Sandy Jen, cofundadora de Meebo.com, no puede vivir sin la
tableta digital Wacom Intuos2 (350 dólares), con la que
puede “mantener el hábito de garabatear sobre todo lo que
encuentro y además capturo mis ideas”.
Este dispositivo es un bloc con un lápiz inalámbrico, y
cuenta con aplicaciones gráficas como Photoshop y Flash.

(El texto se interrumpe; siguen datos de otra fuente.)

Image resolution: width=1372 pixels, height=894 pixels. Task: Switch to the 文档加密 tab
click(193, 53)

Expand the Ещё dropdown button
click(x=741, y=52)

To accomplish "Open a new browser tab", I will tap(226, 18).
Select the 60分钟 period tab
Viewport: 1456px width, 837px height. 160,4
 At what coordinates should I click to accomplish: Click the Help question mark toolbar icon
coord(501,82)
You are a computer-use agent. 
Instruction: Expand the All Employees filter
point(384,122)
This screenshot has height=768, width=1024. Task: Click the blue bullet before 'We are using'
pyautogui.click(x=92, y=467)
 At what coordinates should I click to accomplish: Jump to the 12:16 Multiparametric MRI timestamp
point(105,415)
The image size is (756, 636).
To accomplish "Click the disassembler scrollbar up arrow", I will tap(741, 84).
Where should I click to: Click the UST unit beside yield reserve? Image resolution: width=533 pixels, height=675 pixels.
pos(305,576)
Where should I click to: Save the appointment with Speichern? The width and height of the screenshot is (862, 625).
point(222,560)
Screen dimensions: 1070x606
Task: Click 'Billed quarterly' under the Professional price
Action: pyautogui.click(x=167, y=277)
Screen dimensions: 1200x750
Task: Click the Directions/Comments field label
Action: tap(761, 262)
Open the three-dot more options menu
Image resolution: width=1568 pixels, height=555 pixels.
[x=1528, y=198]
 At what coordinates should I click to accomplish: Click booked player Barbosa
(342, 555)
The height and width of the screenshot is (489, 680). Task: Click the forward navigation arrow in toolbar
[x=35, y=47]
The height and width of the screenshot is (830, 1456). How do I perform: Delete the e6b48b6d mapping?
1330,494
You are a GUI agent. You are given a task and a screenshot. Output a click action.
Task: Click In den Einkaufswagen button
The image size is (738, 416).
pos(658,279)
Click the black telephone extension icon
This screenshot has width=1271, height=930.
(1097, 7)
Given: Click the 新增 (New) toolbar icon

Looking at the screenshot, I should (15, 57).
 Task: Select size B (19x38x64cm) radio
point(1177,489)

El reloj Sleeptracker (150 dólares) es ya una herramienta
indispensable en la vida de Mike Farmer, director de
sociedades estratégicas en Kozoru. Según el ejecutivo,
“este reloj puede tener la apariencia de un reloj digital
barato, pero es una pieza fuera de lo ordinario: por la
noche funciona como un monitor del sueño, registrando mis
movimientos para detectar lo que su fabricante llama
'momentos de sueño superficial', las veces que me muevo y
me giro. Sus beneficios son dobles, por un lado, si me
despierto cansado, puedo saber rápidamente si debo
culpárselo a una mala noche, y por el otro, me ayuda a
determinar el momento idóneo para despertarme y así evitar
la sensación de cansancio y somnolencia que tenemos por la
mañana”.
Así, con pequeñas innovaciones, como explicó Mann en su
ponencia en el Hotel Fiesta Americana de Mérida, los
inventores crean objetos útiles que poco a poco se hacen
indispensables.— Pablo A. Cicero Alonzo.